The English knew them by both names, and also called them foreigners or wealh or wylisc in Old English, and Welsh in today's English. The English saw the British as part of the old Christian world, based on Rome.
The beleagured British Latin writers referred to the Anglo-Saxons as Angli and were doing so before the middle of the 6th century. By the 7th century King Ine called himself King of the West Saxons but described his subjects as Englishmen or Welshmen, but not as Saxons.

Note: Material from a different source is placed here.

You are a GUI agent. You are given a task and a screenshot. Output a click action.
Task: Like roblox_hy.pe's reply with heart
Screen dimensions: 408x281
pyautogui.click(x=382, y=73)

Saxon was a term used by non-Saxons, and survives in modern Welsh as Saesnag and in Irish as Sasenach. The name Saxon is thought to be derived from the fact the invaders habitually carried, and fought with, a short sword or long knife, called a seaxe. Until about 650, the Saxons were Pagan, and the Christian British also called them the Heathens or Barbarians.
Latin was still the written language of the British, although the need for it rapidly diminished as contact with the Empire declined.
What were the causes of the great settlement?
Various theories have been put forward to account for the Anglo-Saxon migration. Certainly they had been raiding Britain for 200 years and were aware of rich pickings to be had and were familiar with the geography of much of the Eastern sea-board. By the beginning of the 5th Century pressures from other tribes in Central Europe and beyond, although directed at the Roman Empire across the Rhine and the Danube, doubtless had an effect on the Anglo-Saxon homelands in North Germany and Denmark. As those pressures mounted, the Anglo-Saxons must have been aware of the withdrawal of the Roman Army and the collapse of the economy. The time was right for a takeover.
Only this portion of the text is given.